Could you return every record below exactly as it stands, leaving out the pictures?

+++ Records for the exercise +++

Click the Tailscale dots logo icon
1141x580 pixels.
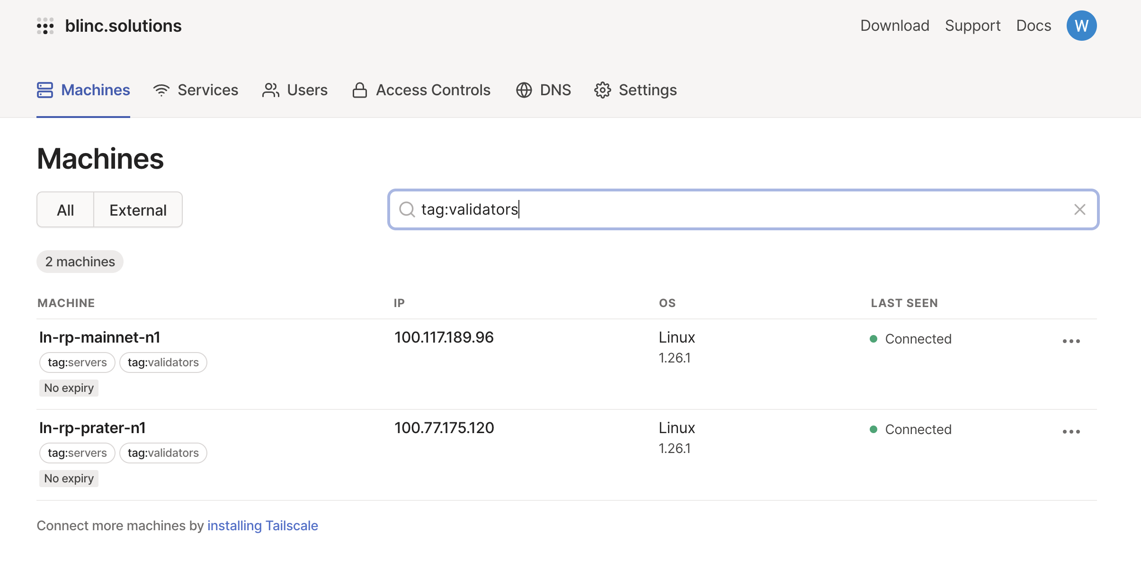coord(45,26)
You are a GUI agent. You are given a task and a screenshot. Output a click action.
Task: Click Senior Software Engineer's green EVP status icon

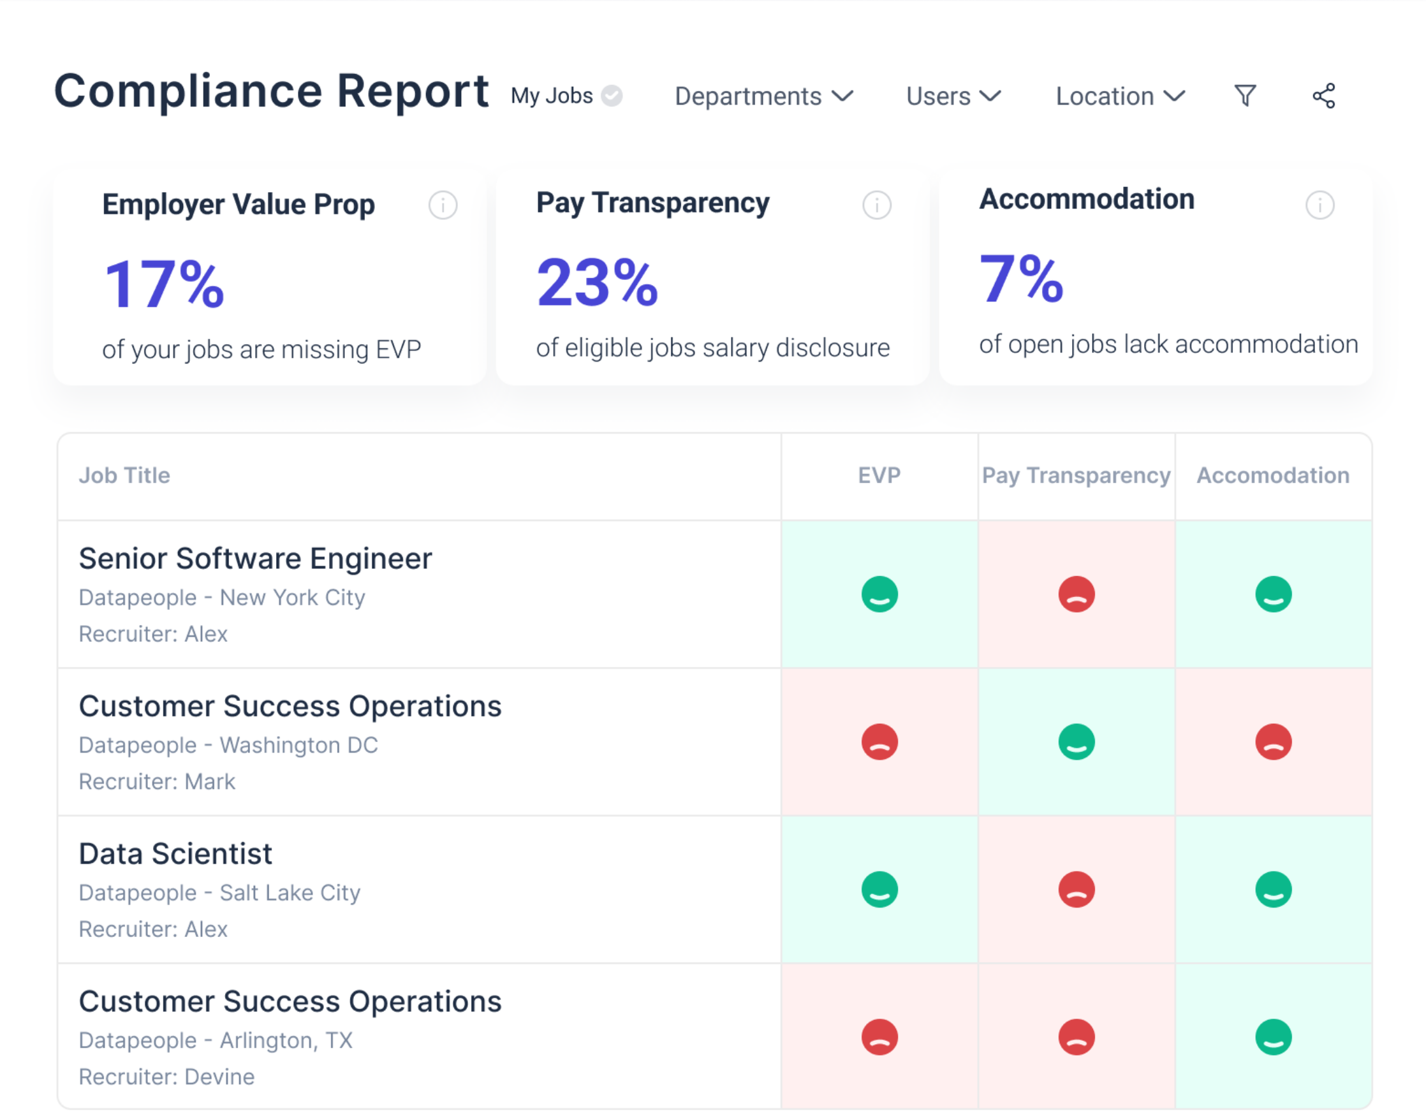[879, 594]
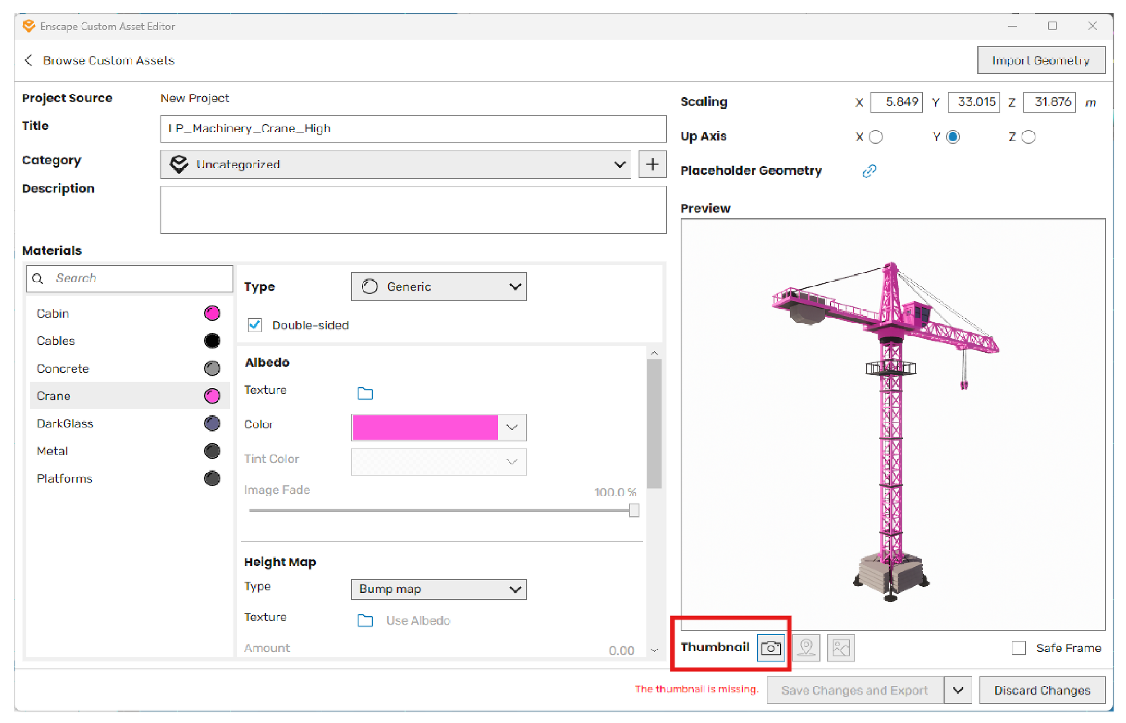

+++

→ Expected output:
Click the Tailscale dots logo icon
1141x580 pixels.
coord(45,26)
You are a GUI agent. You are given a task and a screenshot. Output a click action.
Task: Click Senior Software Engineer's green EVP status icon

[879, 594]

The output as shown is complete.